Given the recent decline in the market, investors should be bargain hunting. Two firm's worthy of making a bull's shopping list are Wendy's (WEN) on valuation and Yum! Brands (YUM) on growth prospects (specifically exposure to growth in China).
Wendy's - Buy
- Restaurant industry is fragmented with weak pricing power.
- Low-price producer which serves as a substitute for high-price producers.
- Book value-share is increasing in recent quarters while price-book value is roughly 20 percent off of a recent peak.
- Share price is off of a recent high while price-sales is near a recent bottom.
- Share price could decline on U.S. economic headwinds, although, given current valuations, shares should be accumulated on significant dips.
- Q2 2012 estimated revenue of $637.5 million, an increase of 7.5 percent compared with the first quarter and 2.5 percent compared with the year-ago quarter.
- Price Target: $5.40
Yum!

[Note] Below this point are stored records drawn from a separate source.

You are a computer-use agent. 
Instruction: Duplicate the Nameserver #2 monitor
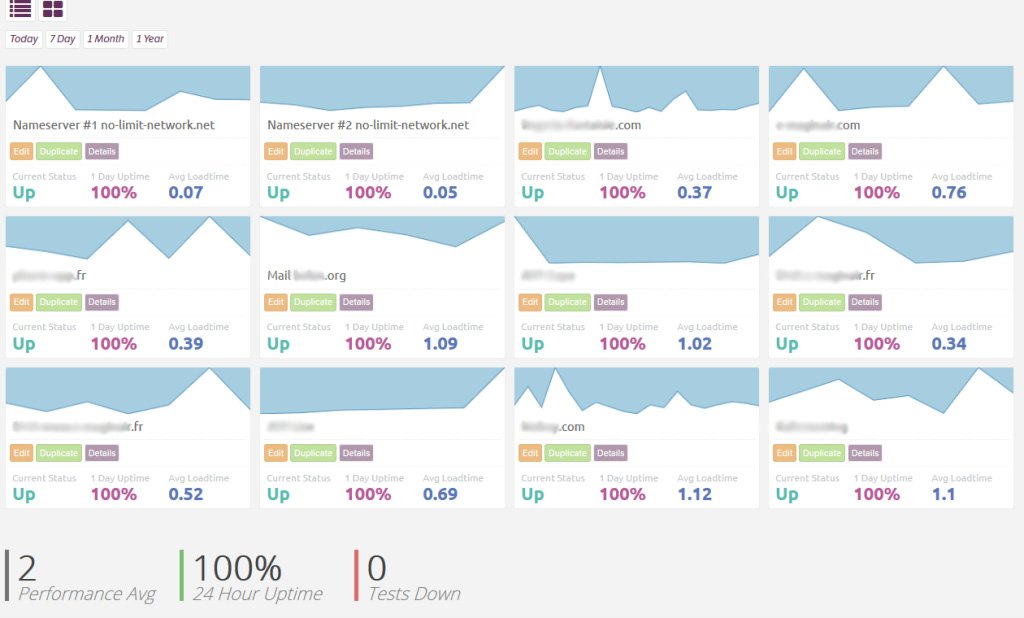click(x=313, y=152)
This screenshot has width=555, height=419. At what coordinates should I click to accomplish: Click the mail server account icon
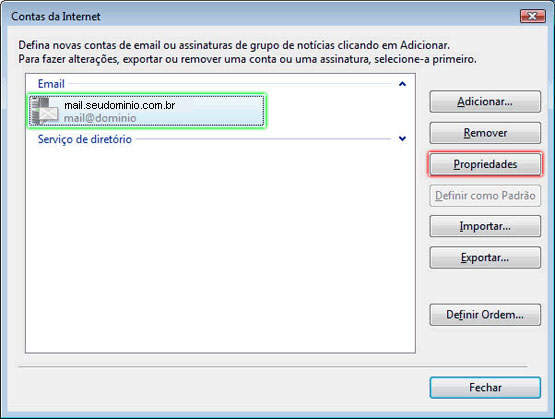[45, 111]
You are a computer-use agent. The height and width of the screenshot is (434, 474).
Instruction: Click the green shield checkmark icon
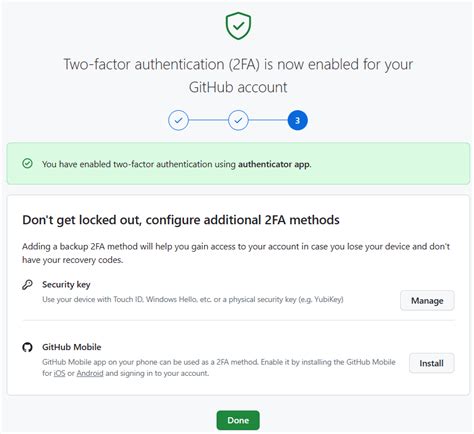(x=238, y=26)
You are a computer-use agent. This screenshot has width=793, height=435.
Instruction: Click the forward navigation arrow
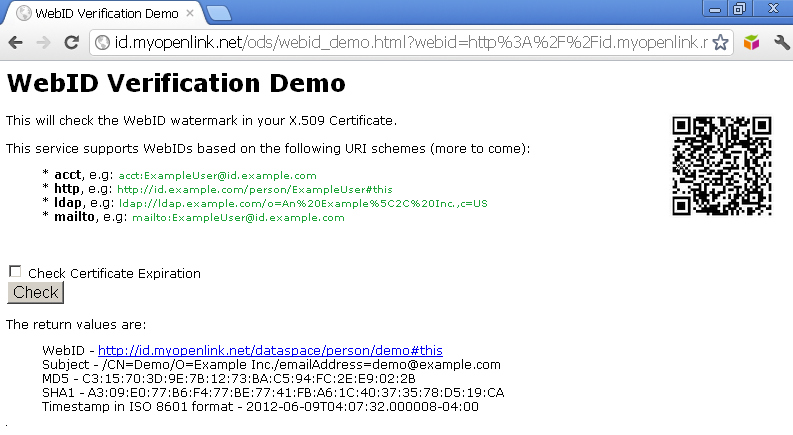pos(43,43)
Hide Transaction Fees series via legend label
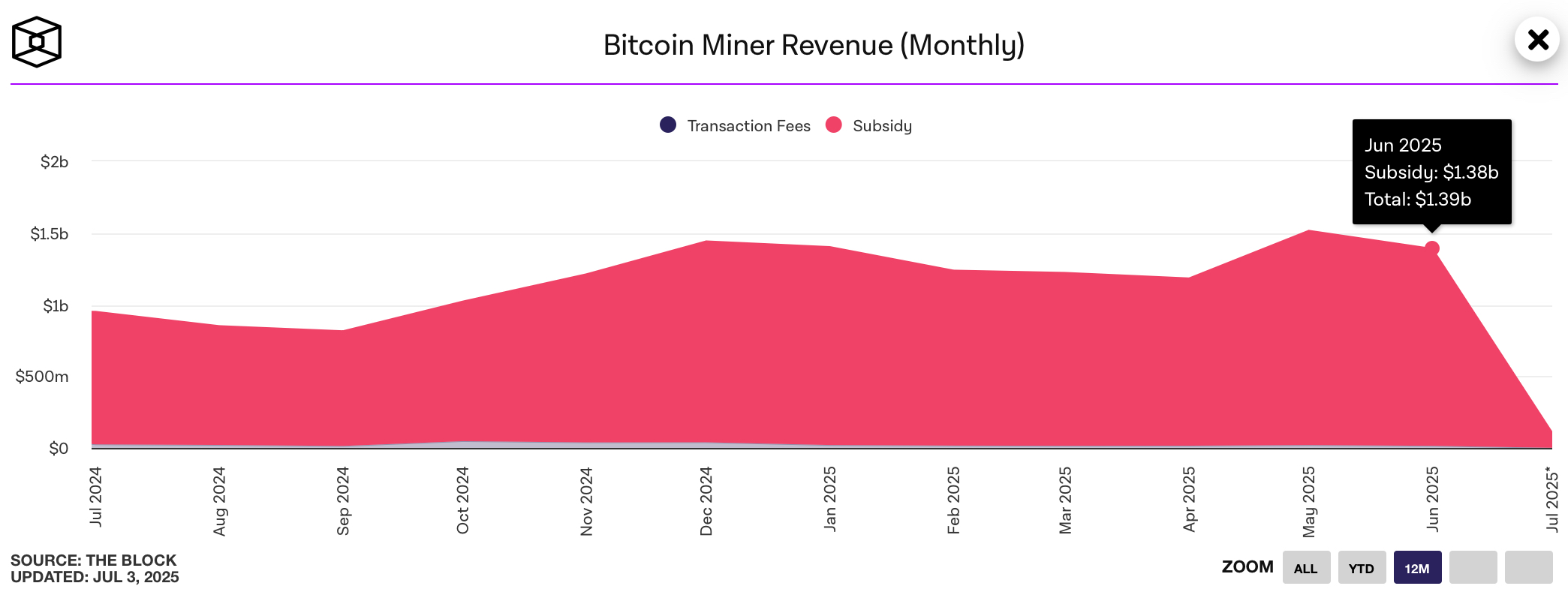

Brands - Buy
- Restaurant industry is fragmented with weak pricing power.
- Low-price producer which serves as a substitute for high-price producers.

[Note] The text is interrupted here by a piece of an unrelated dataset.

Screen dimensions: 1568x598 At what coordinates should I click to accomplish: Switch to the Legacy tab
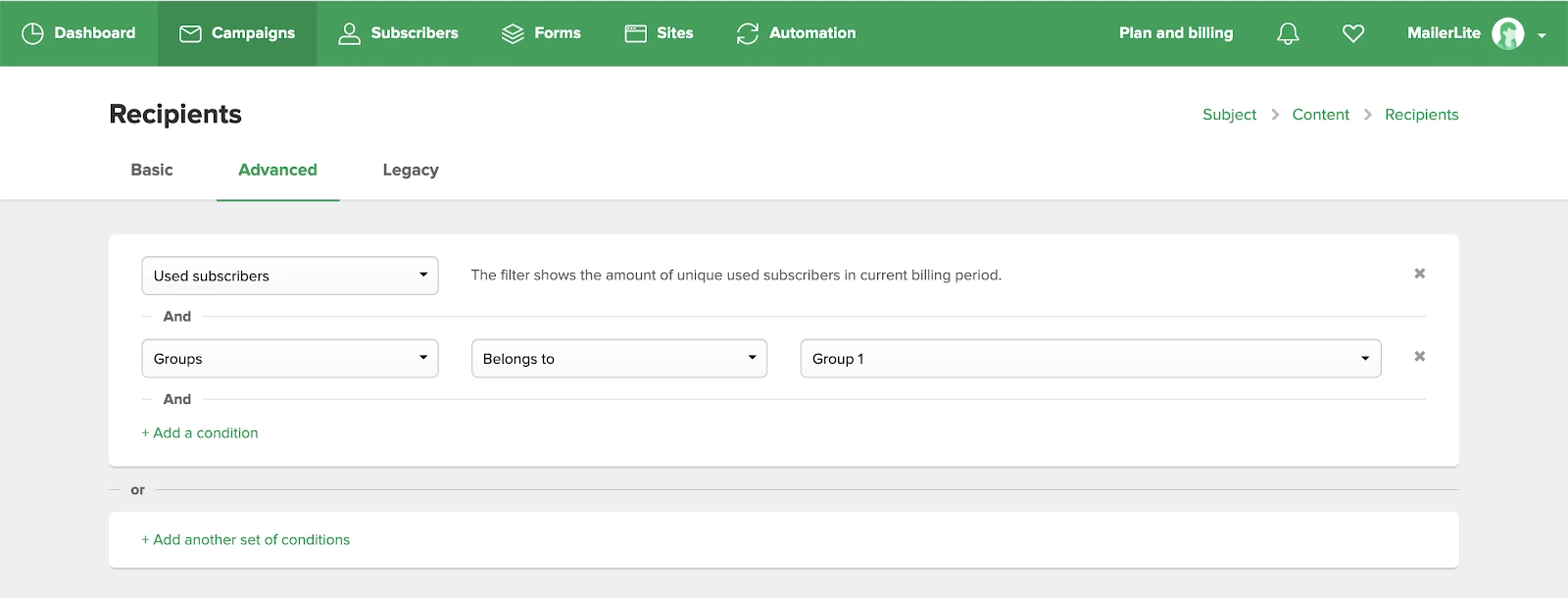click(410, 170)
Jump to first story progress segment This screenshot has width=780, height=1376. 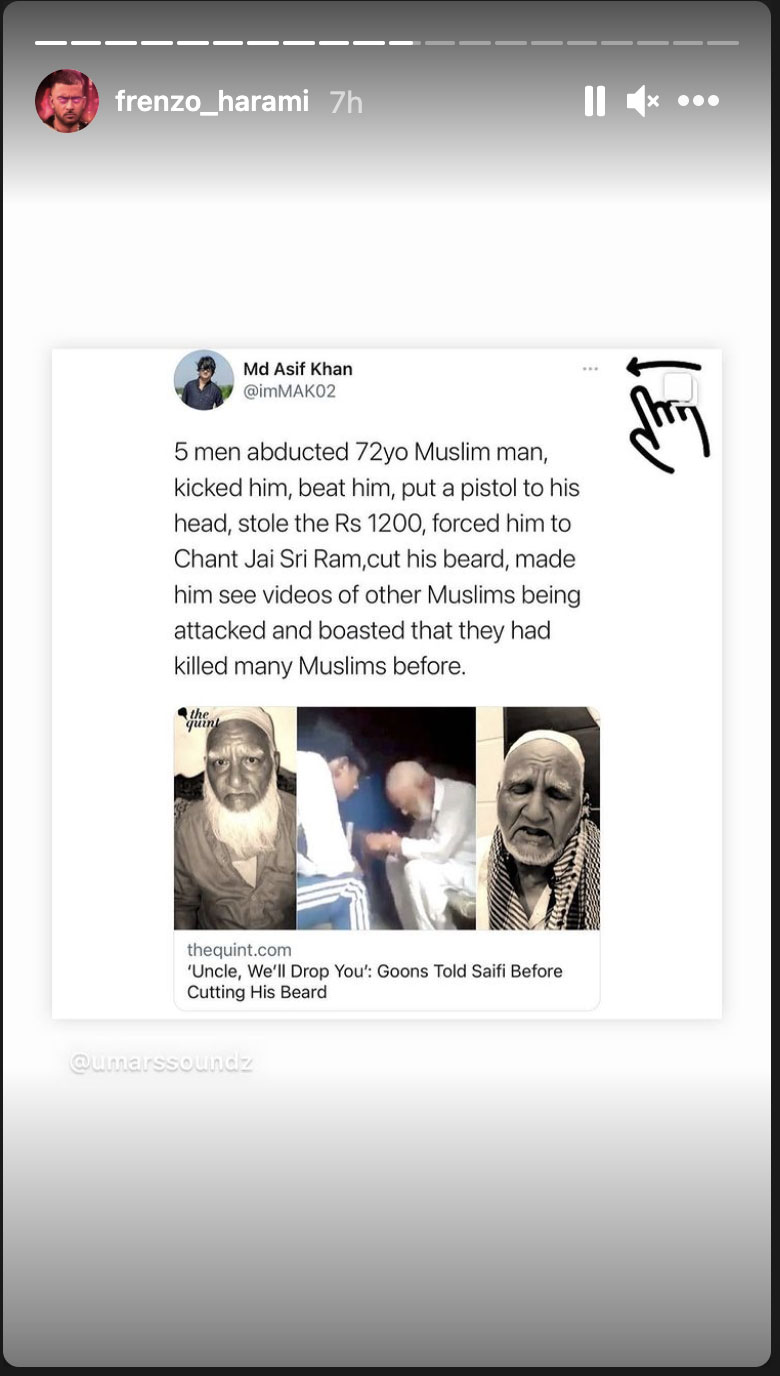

- Revenue-share is increasing and should reach roughly $30 in the fourth quarter of 2012.
- China revenue-share is increasing and should reach 50 percent of total revenue at the end of 2012.
- Book value-share is rising after dipping in the Q4 2011.
- Price-sales is rising as price-book value declined in recent weeks.
- The market likes the enterprise's growth prospects.
- Economic headwinds in the U.S. could weigh on the share price in the coming months.